### MATERIAL FOR THIS TASK
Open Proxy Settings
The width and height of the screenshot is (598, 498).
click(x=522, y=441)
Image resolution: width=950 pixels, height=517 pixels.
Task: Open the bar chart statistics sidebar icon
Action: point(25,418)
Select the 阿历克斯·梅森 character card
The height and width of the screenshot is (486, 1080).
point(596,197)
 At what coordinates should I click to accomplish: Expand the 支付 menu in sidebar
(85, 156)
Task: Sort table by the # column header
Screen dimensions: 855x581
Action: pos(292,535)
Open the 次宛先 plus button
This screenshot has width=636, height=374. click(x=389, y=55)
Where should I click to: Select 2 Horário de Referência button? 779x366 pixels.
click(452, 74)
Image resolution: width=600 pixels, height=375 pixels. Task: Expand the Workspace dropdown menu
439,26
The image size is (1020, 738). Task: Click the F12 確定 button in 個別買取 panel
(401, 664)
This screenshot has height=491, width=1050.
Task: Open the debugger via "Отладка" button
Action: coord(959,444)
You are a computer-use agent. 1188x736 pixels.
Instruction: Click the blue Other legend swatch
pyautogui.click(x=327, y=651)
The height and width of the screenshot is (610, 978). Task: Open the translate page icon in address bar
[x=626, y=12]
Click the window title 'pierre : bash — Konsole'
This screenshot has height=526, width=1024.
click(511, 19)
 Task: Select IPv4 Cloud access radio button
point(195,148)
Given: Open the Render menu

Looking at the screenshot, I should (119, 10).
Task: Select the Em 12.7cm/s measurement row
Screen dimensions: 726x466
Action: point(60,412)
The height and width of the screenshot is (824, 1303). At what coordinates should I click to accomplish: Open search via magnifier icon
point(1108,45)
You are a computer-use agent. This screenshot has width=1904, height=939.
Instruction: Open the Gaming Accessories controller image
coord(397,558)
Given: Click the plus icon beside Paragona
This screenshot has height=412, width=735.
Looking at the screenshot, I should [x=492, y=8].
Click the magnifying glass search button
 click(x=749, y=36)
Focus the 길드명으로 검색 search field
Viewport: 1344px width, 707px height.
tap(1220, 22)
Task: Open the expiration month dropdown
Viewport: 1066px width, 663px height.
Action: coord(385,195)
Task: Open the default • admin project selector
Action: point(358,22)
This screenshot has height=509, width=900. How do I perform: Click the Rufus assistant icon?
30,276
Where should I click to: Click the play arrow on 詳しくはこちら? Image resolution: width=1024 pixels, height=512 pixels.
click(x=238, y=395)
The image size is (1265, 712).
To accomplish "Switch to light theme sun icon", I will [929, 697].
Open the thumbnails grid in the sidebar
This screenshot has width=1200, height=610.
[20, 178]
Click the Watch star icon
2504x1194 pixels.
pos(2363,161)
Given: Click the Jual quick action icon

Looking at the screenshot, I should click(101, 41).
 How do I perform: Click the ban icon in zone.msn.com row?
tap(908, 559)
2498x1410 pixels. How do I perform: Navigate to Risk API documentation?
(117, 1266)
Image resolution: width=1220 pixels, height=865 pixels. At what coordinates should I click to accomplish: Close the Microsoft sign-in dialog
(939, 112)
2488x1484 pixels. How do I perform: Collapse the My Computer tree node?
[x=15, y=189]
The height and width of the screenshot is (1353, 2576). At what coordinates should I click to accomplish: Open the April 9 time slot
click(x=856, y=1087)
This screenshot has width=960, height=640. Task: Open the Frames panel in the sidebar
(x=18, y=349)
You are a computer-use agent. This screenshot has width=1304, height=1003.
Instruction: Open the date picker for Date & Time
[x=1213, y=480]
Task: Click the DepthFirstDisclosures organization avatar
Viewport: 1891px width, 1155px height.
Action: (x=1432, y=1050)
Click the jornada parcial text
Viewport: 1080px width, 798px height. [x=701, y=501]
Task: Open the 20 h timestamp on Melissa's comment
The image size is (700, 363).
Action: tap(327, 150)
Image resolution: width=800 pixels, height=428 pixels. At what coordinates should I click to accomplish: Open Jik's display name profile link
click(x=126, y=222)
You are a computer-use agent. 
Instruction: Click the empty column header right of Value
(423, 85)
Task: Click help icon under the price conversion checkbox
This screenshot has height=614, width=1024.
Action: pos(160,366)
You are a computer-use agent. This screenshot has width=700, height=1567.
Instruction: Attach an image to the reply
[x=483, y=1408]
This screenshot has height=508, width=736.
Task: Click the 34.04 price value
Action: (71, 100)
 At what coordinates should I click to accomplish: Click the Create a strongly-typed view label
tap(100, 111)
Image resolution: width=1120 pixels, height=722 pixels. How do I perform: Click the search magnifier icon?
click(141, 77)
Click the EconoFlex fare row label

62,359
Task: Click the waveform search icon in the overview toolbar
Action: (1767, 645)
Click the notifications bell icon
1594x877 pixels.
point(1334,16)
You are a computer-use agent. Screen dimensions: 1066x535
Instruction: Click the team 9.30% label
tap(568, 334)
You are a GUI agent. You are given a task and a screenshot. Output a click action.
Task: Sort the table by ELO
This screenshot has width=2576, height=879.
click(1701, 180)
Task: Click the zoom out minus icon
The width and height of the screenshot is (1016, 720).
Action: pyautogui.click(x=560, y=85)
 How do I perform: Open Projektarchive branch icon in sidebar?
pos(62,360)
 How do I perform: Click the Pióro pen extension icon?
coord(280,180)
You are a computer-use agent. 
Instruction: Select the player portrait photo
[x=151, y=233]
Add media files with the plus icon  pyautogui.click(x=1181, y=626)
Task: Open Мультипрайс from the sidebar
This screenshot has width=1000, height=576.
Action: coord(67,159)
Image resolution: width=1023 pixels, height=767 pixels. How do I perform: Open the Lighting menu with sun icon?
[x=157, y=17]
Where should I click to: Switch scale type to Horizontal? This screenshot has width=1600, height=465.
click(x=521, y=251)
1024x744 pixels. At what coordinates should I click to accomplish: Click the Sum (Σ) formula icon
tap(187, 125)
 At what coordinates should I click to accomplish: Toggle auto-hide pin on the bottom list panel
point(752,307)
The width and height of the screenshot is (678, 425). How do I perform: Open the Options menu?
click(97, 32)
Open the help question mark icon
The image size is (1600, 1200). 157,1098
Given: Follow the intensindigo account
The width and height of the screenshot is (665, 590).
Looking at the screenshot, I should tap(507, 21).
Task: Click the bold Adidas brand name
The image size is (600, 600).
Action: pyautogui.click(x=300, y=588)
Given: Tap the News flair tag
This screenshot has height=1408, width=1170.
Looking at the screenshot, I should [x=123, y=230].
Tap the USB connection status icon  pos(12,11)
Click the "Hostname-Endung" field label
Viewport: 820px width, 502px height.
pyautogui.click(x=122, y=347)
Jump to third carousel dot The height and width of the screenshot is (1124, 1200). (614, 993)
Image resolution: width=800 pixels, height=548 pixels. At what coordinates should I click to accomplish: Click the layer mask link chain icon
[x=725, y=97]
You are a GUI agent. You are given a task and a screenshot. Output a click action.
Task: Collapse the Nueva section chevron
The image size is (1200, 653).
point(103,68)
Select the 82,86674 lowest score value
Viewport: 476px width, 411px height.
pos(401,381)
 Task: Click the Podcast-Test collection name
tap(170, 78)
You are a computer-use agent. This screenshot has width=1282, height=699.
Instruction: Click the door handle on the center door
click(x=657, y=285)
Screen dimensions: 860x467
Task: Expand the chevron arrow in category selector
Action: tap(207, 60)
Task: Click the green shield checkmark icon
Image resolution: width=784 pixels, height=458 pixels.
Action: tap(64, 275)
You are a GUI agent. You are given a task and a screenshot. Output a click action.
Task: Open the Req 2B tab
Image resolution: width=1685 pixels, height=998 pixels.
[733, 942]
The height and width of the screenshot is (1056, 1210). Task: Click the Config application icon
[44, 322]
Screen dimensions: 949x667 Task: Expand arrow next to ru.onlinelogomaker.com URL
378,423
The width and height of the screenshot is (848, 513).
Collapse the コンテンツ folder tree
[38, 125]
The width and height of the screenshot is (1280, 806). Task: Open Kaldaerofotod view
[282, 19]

### WHAT THE EXERCISE ASKS
Only lines that contain the string "Sort" count; pick each one out of the records and copy it.

### EXPECTED OUTPUT
Task: Sort table by the # column header
Task: Sort the table by ELO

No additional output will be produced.